If you measure your driveway in yards instead of feet, get rid of your shoulder-aching string trimmer and get a wheeled edger
The steel blade delivers a precise cut along driveways and sidewalks.
Plus, these powerful engines provide plenty of torque to edge through compact soils and overgrown grasses.
Below are a three things to consider when shopping for a walk-behind edger.
3 vs. 4 Wheels
Most basic edgers feature two wheels in the back and a guide wheel in the front. They're a little wobbly, but work well along sidewalks and driveways.
If you plan to cut along curbs, get the four wheel version. The guide wheel stays on the curb, but the fourth wheel drops to the street, keeping a steady, even balance.
4-Cycle vs. 2-Cycle Engine
The 4-stroke engine requires no mixing of oil or gas to operate. But, they are also very heavy.

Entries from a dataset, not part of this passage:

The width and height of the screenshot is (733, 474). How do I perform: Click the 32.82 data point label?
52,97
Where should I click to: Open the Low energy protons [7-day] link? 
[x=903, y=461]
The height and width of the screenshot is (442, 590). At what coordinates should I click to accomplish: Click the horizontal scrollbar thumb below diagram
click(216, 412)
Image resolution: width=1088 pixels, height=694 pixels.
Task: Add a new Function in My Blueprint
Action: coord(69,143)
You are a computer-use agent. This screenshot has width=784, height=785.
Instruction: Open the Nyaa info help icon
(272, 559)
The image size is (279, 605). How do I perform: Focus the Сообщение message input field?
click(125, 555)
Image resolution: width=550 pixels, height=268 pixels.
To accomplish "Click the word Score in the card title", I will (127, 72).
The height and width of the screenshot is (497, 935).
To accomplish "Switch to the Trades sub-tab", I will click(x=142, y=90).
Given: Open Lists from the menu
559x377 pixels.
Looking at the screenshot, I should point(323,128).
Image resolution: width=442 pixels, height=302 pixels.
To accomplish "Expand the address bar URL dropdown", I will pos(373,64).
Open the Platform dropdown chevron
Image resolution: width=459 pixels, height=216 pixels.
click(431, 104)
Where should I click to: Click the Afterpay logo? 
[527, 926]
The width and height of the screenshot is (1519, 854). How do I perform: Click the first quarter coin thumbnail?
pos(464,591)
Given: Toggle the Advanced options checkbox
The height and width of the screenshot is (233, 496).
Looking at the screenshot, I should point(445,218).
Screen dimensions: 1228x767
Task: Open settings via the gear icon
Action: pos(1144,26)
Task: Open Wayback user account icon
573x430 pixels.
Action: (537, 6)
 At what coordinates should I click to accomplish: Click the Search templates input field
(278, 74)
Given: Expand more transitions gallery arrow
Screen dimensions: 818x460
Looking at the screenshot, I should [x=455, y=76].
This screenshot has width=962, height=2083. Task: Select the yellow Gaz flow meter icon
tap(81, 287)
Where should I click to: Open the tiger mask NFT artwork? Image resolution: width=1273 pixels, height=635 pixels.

If you plan on transporting this nifty tool from site to site, the two-cycle version is easier to toss into the bed of a pickup.
The cheaper versions basically cut down into the soil and that's it. More expensive models feature a handle that allows you to rotate the blade up to 110 degrees.
In other words, you can convert your edger into a mini-brush cutter capable of attacking overgrown slopes and hills.
Regardless of which model you select, you'll have what you need to get the precise cut you desire.